* Start Excerpted passage *
Scrolling Notification

When I get time, I read or listen to music. If any is left, I blog!

Friday, 28 February 2014

No Place To Hide

  • A convicted politician puts up a board in front of his house: 'Here resides a thief punished for looting the exchequer'!
  • A rapist wears an irremovable bracelet that warns what he is capable of!
  • An offender who disturbs his neighbours with loud music at night, undergoes the same ordeal in an enclosed room!
  • For rudely and repeatedly interrupting the court proceedings, a defendant's mouth is sealed with duct tape!
  • An environmental rights activist guilty of arson, gets prison term with a rider: Read Mary C Wood’s 'Nature’s Trust', and Malcolm Gladwell's 'David and Goliath' in prison!
* End Excerpted passage *
* Start Given records *
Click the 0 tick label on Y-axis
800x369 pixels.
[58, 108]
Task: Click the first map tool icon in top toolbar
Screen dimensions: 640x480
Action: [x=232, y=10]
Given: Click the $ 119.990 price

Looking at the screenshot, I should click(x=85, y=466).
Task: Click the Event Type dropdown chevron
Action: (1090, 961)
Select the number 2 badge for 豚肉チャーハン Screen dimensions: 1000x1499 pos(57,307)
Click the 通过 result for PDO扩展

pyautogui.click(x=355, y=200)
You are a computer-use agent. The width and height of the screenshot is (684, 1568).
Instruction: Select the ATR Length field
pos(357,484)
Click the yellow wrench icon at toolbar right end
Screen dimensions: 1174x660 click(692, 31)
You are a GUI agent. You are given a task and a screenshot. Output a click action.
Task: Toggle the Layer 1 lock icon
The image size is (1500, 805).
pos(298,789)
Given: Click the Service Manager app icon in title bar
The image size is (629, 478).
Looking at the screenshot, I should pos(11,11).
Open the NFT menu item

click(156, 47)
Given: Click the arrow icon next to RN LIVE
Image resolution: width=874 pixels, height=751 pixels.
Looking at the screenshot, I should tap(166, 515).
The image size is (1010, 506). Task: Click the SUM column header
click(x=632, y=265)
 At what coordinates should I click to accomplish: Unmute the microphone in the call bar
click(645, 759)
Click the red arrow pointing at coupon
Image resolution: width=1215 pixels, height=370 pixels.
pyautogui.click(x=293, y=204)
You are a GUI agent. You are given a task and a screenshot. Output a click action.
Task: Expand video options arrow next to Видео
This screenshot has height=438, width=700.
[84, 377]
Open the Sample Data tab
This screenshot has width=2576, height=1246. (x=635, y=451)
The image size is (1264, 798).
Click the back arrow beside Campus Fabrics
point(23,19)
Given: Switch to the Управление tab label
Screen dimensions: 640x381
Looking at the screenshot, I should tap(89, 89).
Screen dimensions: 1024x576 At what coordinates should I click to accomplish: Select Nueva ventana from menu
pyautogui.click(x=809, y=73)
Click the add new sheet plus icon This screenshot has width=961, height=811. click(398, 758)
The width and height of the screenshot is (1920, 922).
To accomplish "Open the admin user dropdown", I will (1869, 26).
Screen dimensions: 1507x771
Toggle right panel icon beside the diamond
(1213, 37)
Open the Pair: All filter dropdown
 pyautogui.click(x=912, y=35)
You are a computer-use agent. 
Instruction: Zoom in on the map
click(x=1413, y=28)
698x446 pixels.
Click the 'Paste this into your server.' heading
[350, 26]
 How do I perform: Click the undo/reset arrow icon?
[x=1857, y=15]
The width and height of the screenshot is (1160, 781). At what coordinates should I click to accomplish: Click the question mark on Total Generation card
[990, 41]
* End Given records *
* **Exercise task 1**:
Answer these questions about the "No Place To Hide" blog post:
(a) What does the board in front of the convicted politician's house say?
(b) Why is a defendant's mouth sealed with duct tape?
(c) Which two books must the environmental rights activist read in prison?
* **Exercise task 2**:
For each statement, decide whether it agrees with the "No Place To Hide" blog post. Answer yes or no, and quote the words that settle it.
(a) The post is dated Friday, 28 February 2014.
(b) The rapist wears a removable bracelet.
(c) The environmental rights activist was found guilty of vandalism.
Rely on the blog post alone for what follows.

* **Correct answer 1**:
(a) 'Here resides a thief punished for looting the exchequer'
(b) For rudely and repeatedly interrupting the court proceedings
(c) Mary C Wood's 'Nature's Trust' and Malcolm Gladwell's 'David and Goliath'

* **Correct answer 2**:
(a) Yes: "Friday, 28 February 2014"
(b) No: "wears an irremovable bracelet"
(c) No: "guilty of arson"